Longtime resident says Waubedonia pond was once a popular attraction
As a frequent visitor to Waubedonia Park during most of his 88 years, Fredonia resident Norman Jagow probably knows the park along the banks of the Milwaukee River as well as anybody.
Jagow, who has lived in the area since 1933, has become fond of the towering trees, intimate green spaces and the remnants of artifacts from decades past.
That is why he is objecting to a county plan to remove a small dam that has created a quarter-acre pond once considered the focal point of a charming setting.
“I want to protest the ridiculous waste of money to remove the dam,” Jagow said.
The county’s Planning and Parks Department is pursuing funding for removing the two-foot-tall, 33-foot-wide stone and cement dam that environmentalists feel is impeding fish passage from the river to seasonally flooded spawning grounds in the park and wetlands to the north.
Andrew Struck, director of Ozaukee County’s Planning and Parks Department, said the dam removal is part of a more comprehensive Ozaukee Fish Passage Program that is part of the Great Lakes Restoration Initiative.
“The program reconnects naturally occurring high-quality habitats in the Milwaukee River watershed by modifying or removing obstructions and impediments to fish and aquatic life passage,” Struck said.
Tapping federal and state funding, he said the effort has identified and removed more than 175 waterway impediments on the river and 24 tributaries, opening more than 100 miles of streams to fish passage.
That work has been covered by $5.2 million from the National Oceanic and Atmospheric Administration through the American Recovery and Reinvestment Act and $2 million from the U.S. Environmental Protection Agency.
The county contends the source for the Waubedonia Park pond is Crystal Springs Creek, which connects to nine acres of wetlands deemed suitable fornorthern pike spawning north of Highway A.
Jagow contends the water that fills the pond comes from an artesian well located about 100 yards north of the dam.
When Crystal Springs Lake overflows during the spring melt, the resulting runoff follows the same creek bed.

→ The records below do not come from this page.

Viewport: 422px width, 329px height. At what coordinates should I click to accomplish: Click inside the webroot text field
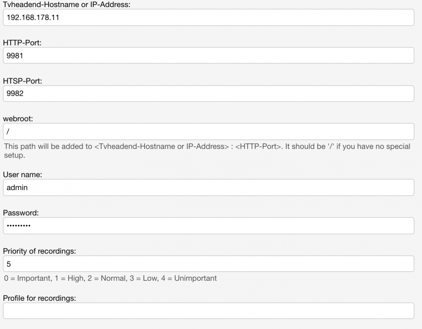[208, 131]
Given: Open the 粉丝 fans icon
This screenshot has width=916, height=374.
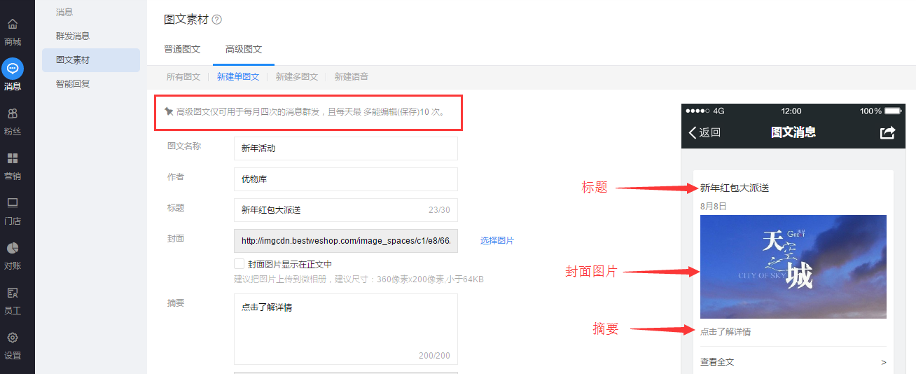Looking at the screenshot, I should pos(13,113).
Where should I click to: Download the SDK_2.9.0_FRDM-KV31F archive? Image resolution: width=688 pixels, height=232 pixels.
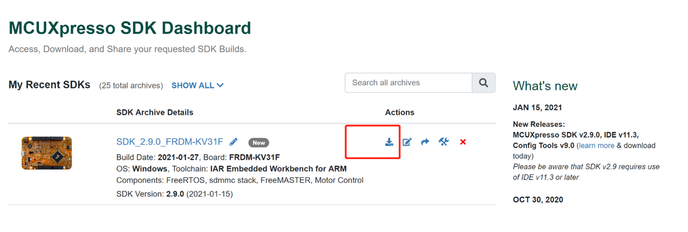pos(389,142)
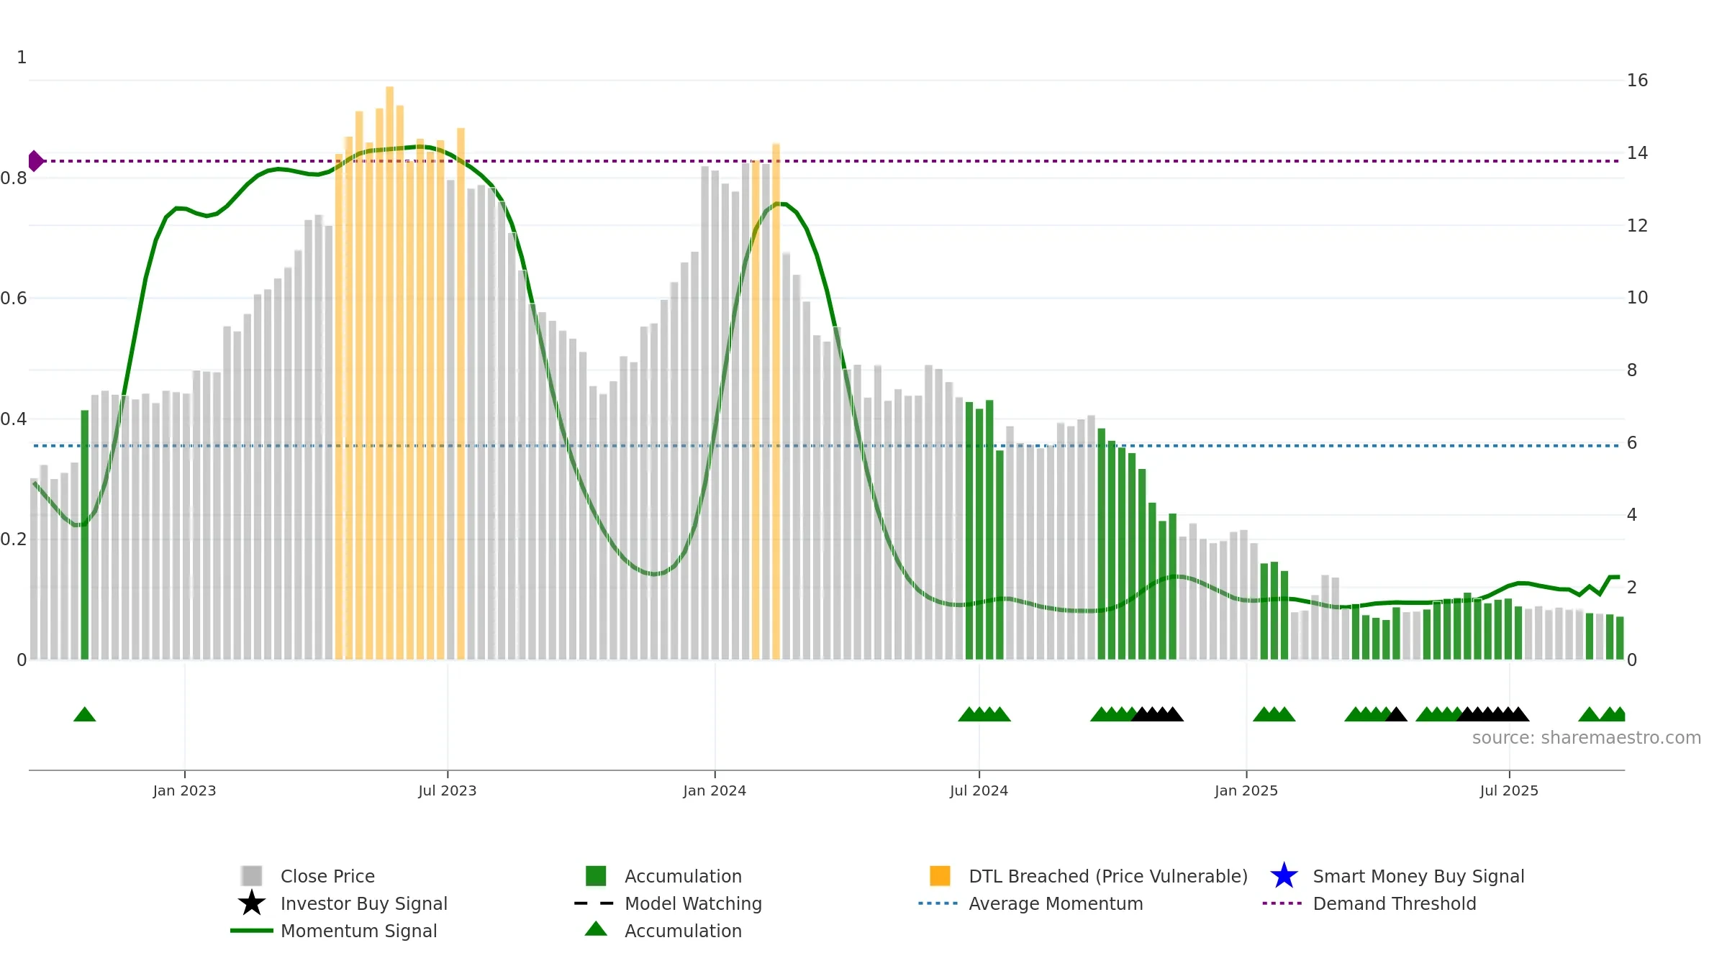Click the Jul 2023 axis label
1727x971 pixels.
448,791
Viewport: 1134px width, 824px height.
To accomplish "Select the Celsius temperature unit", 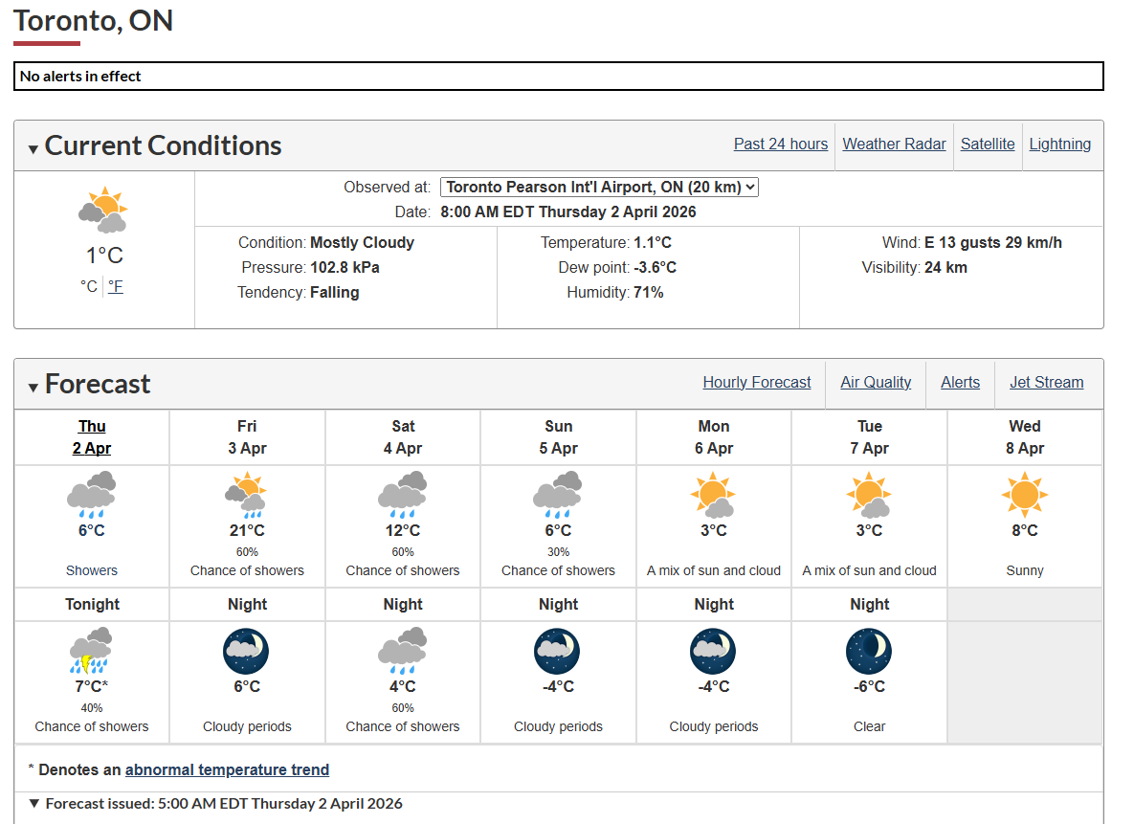I will [89, 286].
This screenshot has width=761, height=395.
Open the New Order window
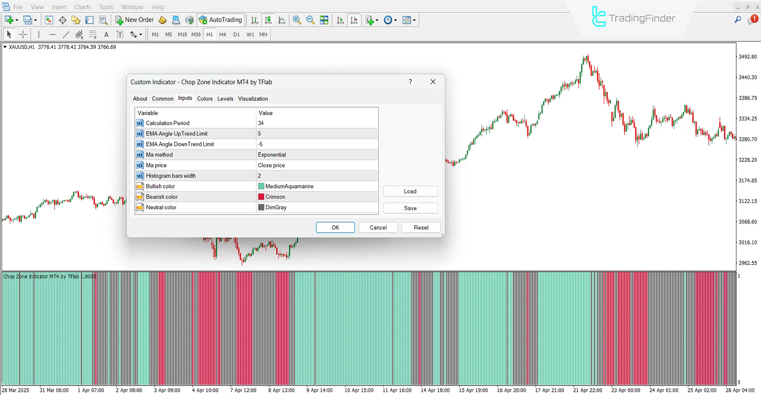point(134,20)
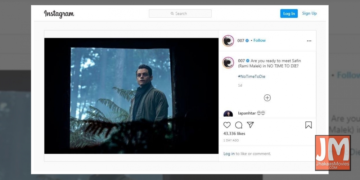Click the magnifier icon in search box
Screen dimensions: 360x180
[x=172, y=14]
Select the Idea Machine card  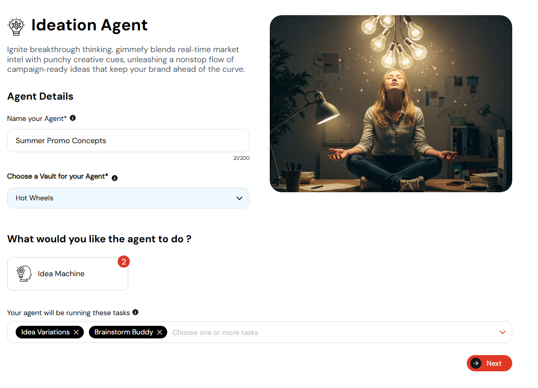tap(68, 274)
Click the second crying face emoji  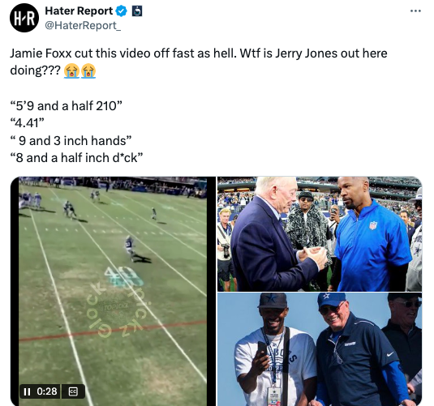point(88,71)
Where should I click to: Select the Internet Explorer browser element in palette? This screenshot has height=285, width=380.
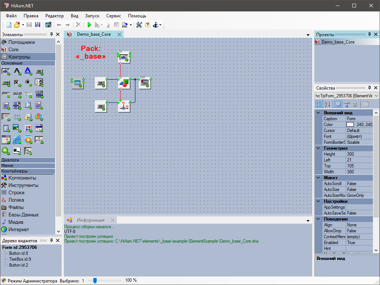tap(17, 140)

“I walk the park every day and have never seen fish in that stream,” he said.
What Jagow has seen, he said, are laughing children who enjoy the pond, playing with the polliwogs and frogs that live in the pool safely removed from the river.
The 40-acre park property was purchased by the county in 1926 from Peter Jung for $300.
Although details are sketchy, Jagow said the pond dates to the 1930s, when it was part of an idyllic setting that included a small stone windmill and archway.
He said those quaint structures were demolished by rambunctious teenagers in the 1970s.
The DNR contends the dam is starting to show signs of deterioration, and must be repaired or removed.
Struck said the county’s plan is to remove the dam, rebuild the natural creek channel and restore the pond area. In all, four separate restoration projects are planned for the Crystal Springs Creek waterway.
Jagow will take his protest to the county’s Natural Resources Committee, which meets at 8:30 a.m. Thursday, Feb. 7, in the Administration Center in Port Washington.
SNOW COVERS THE small dam in Waubedonia Park which is scheduled to be removed to open the area for native fish and aquatic life.